[Problem description] Copy each line from the listing below where the word "computer" shows up.

[Data supplied]

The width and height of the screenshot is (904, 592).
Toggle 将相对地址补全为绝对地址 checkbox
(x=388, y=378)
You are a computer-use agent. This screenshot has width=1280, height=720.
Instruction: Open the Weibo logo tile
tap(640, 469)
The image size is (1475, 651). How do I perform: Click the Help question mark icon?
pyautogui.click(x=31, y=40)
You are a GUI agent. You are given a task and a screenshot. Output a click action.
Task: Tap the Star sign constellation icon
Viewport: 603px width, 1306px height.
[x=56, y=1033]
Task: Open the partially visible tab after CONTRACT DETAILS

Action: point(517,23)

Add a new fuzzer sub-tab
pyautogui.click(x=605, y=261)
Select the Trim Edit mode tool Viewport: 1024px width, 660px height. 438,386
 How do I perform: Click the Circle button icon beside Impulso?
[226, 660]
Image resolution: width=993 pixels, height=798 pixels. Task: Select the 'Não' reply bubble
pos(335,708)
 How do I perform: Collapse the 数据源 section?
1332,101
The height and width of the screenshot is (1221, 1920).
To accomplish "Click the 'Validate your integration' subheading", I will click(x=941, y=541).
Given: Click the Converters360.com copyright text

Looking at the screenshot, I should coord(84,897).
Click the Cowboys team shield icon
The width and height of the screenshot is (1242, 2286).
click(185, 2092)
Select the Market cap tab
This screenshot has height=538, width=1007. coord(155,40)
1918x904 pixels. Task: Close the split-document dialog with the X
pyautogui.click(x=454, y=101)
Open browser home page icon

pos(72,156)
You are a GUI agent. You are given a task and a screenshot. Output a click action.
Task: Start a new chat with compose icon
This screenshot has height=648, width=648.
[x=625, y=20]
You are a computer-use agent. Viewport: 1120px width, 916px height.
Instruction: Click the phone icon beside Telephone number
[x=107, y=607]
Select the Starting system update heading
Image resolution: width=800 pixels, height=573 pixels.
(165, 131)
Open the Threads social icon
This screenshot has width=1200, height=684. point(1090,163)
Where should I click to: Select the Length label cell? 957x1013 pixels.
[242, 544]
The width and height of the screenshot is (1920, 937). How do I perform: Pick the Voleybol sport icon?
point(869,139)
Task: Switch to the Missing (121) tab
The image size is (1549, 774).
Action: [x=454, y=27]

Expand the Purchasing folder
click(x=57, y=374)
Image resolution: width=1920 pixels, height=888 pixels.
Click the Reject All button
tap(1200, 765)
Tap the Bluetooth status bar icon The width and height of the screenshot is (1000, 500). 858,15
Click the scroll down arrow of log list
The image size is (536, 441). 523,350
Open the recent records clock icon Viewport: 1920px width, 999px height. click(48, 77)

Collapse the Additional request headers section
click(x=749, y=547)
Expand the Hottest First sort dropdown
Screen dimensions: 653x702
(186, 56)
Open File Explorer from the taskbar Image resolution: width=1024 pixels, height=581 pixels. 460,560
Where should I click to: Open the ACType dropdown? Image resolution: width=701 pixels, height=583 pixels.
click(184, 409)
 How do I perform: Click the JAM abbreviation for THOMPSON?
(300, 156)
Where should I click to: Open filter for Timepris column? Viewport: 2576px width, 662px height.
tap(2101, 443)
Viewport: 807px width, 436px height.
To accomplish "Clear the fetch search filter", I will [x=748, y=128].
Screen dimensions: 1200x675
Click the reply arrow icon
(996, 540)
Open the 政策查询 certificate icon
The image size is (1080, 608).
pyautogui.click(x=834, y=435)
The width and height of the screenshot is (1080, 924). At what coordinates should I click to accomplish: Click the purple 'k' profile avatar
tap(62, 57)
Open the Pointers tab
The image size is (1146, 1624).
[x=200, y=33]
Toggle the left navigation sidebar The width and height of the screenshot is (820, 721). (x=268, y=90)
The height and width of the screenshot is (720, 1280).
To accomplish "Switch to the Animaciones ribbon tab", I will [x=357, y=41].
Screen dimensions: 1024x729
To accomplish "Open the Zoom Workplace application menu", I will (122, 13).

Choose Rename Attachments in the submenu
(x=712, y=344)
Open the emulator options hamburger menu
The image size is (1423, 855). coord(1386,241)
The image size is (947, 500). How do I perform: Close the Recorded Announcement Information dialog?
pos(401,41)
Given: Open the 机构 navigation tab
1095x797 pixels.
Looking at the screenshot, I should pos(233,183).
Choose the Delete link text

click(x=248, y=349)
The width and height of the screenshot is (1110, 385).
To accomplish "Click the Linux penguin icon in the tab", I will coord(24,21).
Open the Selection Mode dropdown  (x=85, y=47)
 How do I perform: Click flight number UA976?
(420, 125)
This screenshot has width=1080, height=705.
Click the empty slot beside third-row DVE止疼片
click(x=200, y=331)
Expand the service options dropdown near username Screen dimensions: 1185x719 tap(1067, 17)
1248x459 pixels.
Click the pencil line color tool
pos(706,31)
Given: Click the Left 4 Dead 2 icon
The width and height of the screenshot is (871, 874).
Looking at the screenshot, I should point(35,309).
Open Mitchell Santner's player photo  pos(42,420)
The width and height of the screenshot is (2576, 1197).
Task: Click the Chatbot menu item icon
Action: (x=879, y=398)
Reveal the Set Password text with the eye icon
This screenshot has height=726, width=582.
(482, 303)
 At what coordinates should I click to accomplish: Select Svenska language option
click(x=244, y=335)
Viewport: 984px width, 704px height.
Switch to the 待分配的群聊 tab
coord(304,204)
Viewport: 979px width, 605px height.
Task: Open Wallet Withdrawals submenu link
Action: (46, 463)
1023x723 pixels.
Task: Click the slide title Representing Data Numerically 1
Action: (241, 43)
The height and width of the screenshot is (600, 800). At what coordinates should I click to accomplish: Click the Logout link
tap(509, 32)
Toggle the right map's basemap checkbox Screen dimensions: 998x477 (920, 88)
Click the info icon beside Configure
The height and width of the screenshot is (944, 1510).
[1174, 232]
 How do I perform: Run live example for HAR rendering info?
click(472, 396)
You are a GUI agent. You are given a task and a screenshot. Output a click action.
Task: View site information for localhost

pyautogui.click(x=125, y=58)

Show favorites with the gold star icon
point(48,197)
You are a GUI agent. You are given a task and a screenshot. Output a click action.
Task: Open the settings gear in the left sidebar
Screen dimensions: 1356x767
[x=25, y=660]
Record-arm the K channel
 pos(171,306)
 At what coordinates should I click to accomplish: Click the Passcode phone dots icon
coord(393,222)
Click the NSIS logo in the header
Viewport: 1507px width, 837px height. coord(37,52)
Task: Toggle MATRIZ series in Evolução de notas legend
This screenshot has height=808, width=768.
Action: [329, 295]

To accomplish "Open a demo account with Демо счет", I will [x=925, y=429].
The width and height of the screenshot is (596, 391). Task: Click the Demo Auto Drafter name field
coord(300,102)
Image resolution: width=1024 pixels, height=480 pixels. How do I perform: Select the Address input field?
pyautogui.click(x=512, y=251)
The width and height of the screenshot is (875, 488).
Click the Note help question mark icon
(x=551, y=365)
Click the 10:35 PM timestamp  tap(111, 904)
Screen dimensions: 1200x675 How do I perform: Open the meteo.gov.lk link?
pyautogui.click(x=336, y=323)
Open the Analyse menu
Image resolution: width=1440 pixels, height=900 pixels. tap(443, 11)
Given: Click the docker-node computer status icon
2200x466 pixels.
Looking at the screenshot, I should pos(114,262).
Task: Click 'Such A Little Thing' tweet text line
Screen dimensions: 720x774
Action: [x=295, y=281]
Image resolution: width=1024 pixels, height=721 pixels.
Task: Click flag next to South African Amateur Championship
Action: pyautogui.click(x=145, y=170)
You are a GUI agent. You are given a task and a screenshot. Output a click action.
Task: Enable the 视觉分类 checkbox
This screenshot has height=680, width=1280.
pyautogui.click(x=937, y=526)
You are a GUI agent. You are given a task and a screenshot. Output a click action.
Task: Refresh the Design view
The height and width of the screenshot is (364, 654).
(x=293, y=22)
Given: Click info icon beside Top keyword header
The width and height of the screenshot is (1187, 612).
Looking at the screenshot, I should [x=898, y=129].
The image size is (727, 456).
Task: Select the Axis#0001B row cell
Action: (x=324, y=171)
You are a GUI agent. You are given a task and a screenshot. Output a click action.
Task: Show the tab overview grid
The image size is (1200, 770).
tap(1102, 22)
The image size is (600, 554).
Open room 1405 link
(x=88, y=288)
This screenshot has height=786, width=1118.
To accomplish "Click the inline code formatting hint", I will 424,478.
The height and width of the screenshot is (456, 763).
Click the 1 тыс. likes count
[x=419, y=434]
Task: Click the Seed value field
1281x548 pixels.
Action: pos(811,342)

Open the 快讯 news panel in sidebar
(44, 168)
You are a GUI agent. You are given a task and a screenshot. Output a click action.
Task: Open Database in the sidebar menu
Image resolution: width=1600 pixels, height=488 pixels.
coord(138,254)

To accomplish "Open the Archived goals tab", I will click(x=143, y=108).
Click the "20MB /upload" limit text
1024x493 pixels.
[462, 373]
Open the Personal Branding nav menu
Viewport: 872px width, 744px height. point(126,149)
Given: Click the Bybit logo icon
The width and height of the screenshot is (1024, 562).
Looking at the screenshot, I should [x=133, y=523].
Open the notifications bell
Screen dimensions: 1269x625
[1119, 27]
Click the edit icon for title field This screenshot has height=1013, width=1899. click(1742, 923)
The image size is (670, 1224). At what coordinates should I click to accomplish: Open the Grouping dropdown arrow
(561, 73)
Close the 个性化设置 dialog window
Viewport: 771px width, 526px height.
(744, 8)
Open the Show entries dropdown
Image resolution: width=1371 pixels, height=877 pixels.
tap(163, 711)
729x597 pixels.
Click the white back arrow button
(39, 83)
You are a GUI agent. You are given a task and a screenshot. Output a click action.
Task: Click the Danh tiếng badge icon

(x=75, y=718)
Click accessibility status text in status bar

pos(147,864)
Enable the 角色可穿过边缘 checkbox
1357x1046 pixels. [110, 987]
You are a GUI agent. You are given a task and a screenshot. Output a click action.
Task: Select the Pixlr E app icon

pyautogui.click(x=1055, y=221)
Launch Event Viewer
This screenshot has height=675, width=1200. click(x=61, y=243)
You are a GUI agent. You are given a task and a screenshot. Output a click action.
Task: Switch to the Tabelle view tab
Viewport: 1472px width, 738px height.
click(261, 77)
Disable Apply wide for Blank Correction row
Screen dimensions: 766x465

[Exercise output]
You are a computer-use agent. This screenshot has width=1280, height=720.
You are a computer-use agent. Viewport: 1120px width, 916px height.
Given: Click the docker-node computer status icon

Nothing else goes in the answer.